27.06.2007 · Der umfangreiche Briefwechsel des deutschen Universalgelehrten Gottfried Wilhelm Leibniz ist in das Unesco-Weltdokumentenerbe aufgenommen worden. Leibniz hatte 15.000 Briefe mit mehr als 1000 Gelehrten ausgetauscht.
Der umfangreiche Briefwechsel des deutschen Universalgelehrten Gottfried Wilhelm Leibniz (1646-1716) ist in das Unesco-Weltdokumentenerbe aufgenommen worden.

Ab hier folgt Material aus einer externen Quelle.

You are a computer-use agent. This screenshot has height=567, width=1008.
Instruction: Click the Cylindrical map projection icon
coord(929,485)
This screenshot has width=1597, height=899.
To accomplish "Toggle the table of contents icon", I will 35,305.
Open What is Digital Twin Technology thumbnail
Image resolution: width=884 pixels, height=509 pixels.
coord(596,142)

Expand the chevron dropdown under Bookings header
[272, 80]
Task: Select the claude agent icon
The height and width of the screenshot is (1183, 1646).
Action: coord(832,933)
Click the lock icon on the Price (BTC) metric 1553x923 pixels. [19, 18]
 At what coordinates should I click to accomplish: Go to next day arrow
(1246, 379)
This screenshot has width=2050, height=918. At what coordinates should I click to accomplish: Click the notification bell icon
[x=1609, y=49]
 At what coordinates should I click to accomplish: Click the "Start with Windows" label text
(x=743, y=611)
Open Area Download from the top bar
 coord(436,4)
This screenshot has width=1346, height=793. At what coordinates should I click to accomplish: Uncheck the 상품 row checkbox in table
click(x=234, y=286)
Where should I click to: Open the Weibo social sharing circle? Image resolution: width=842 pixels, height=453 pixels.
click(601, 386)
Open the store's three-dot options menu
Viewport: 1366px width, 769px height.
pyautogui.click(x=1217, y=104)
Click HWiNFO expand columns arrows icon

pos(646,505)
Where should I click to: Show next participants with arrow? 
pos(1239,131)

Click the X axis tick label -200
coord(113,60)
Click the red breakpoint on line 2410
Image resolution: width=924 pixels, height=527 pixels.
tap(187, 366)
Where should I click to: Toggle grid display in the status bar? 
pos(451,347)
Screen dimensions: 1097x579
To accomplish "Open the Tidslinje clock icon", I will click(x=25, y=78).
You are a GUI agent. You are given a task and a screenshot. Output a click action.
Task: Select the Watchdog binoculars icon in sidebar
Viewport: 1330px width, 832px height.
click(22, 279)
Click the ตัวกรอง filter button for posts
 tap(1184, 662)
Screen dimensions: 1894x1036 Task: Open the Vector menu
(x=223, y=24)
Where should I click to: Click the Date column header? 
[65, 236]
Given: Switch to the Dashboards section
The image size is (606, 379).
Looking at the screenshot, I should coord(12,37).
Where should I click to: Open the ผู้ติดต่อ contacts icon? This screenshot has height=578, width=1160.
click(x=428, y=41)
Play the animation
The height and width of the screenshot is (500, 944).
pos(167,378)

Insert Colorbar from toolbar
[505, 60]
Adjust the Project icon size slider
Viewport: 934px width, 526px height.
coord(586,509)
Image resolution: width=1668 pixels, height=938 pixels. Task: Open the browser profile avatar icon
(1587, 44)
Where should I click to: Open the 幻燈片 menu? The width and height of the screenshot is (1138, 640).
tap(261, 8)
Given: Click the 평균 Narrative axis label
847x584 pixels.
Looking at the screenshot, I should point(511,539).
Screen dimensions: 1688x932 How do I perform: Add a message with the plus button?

Die rund 15.000 Briefe, die Leibniz mit mehr als 1000 Gelehrten weltweit austauschte, gehören damit zu dem Programm „Memory of the World“ (Gedächtnis der Menschheit), das seit 1992 wertvolle Buchbestände, Handschriften oder Partituren auflistet, wie die Union der Deutschen Akademien der Wissenschaften am Mittwoch in Berlin mitteilte.
Ähnlich wie beim Weltkulturerbe, das besondere Bauten in seine Listen aufnimmt, weist ein Eintrag im Weltdokumentenerbe auf eine herausragende Stellung im Schriftbereich hin. Aus Deutschland wurden bisher unter anderem die Gutenberg-Bibel, Beethovens 9. Symphonie sowie Märchen der Gebrüder Grimm aufgenommen. Leibniz' Korrespondenz gilt als eine der größten Gelehrtennachlässe der Welt. Zusätzlich zu seinen Briefen beschrieb der Mathematiker, Ingenieur, Philosoph, Jurist und Kirchenrechtler bis zu 200.000 Manuskript-Blätter in mehreren Sprachen. Sie lagern derzeit in der Gottfried Wilhelm Leibniz-Bibliothek in Hannover.